Wer mit der neueren Geschichte dieser Rettungsaktionen vertraut ist, wird in Italien immer wieder auf den Namen FIAT (Fabbrica Automobili Italiani di Torino) stoßen. Mit dem Firmennamen eng verbunden ist der Name des Familienclans Agnelli, der alle Stürme des vergangenen Jahrhunderts heil überstanden hat und das Turiner Autowerk zum Markenzeichen Italiens machte. Die Geschichte der Agnellis besteht seit Gründung der Werke im Jahre 1906 aus ihren engen Verbindungen zu der jeweils politischen Macht, zu den mächtigen italienischen Geheimlogen und den staatlichen Geheimdiensten und sie waren schon damals keineswegs nur auf die Landesgrenzen beschränkt. Die Agnellis waren schon des Geschäfts wegen Kosmopoliten, paktierten je nach politischer Wetterlage mit den weltbeherrschenden Mächten des Westens. In seiner Philosophie der Praxis charakterisiert Antonio Gramsci, Mitbegründer der Kommunistischen Partei Italiens, in der Parteizeitung Avanti den Fiat-Konzern als eine nordamerikanische Kolonie, in der die rechtschaffenen Wilsonpioniere hartnäckig und ausdauernd daran arbeiten, in Italien den ersten gesellschaftlichen Kern des Völkerbunds zu schaffen. (Avanti 1919)
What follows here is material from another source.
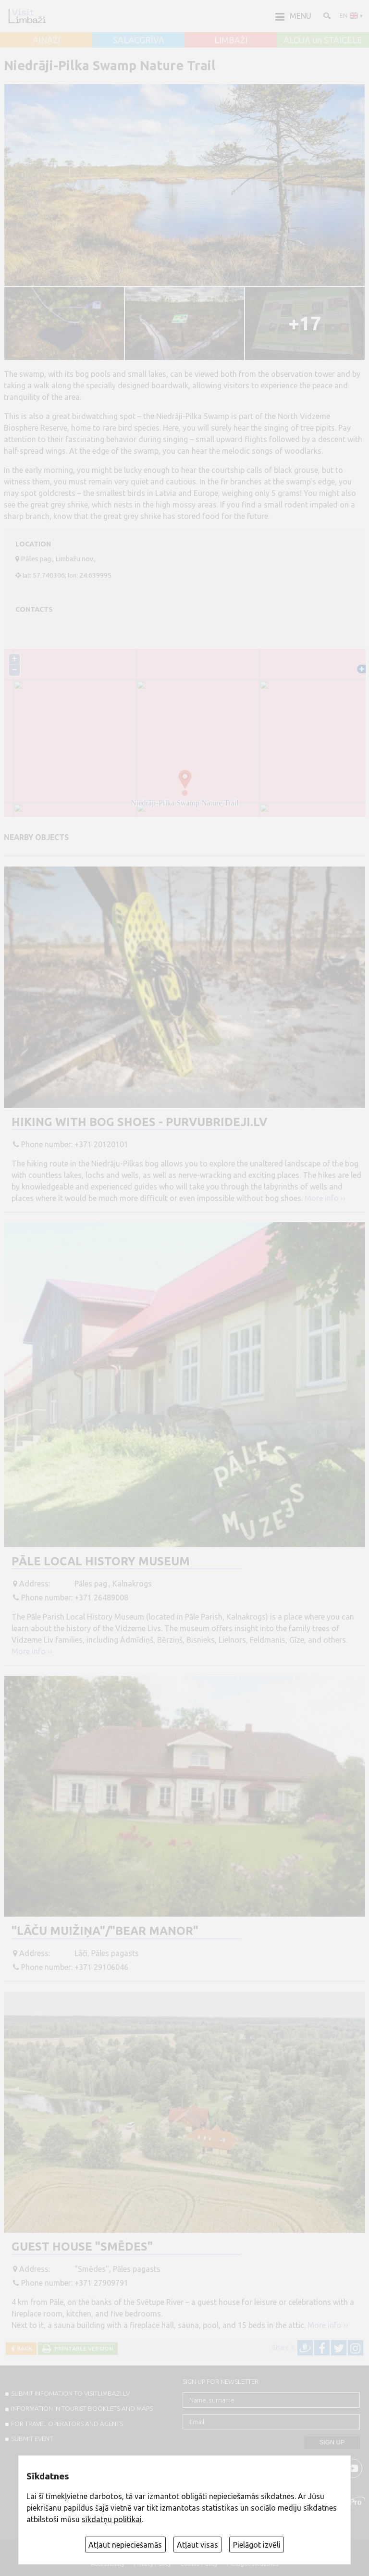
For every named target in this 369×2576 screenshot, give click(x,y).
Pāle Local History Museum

Zwischendurch hielten es die Agnellis jedoch als eingeschworene Anhänger des Liberalismus ratsam mit dem monarchistisch-faschistischen Regime von Mussolinis Gnaden ihr Arrangement zu treffen, wobei sie nicht schlecht fuhren. Für die Agnellis schuf der Faschismus Bedingungen, denen unsere heutigen Liberalen insgeheim mit nostalgischer Wehmut nachtrauern. Sie machten ihre profitbringenden Geschäfte mit dem Ausland und in ihrer Fabrik machte ein militarisierter Arbeitsalltag die Arbeiter zu rechtlosen Sklaven ihrer Herren. Die Agnellis setzten jetzt auf Waffen und unterstützten die Savoyer und den zum Liberalen und Faschisten gemauserten Sozialisten Mussolini. Die lohnten es ihm am 1. März 1923 mit Verdienstkreuz und der Ernennung zum Senator des Faschismus.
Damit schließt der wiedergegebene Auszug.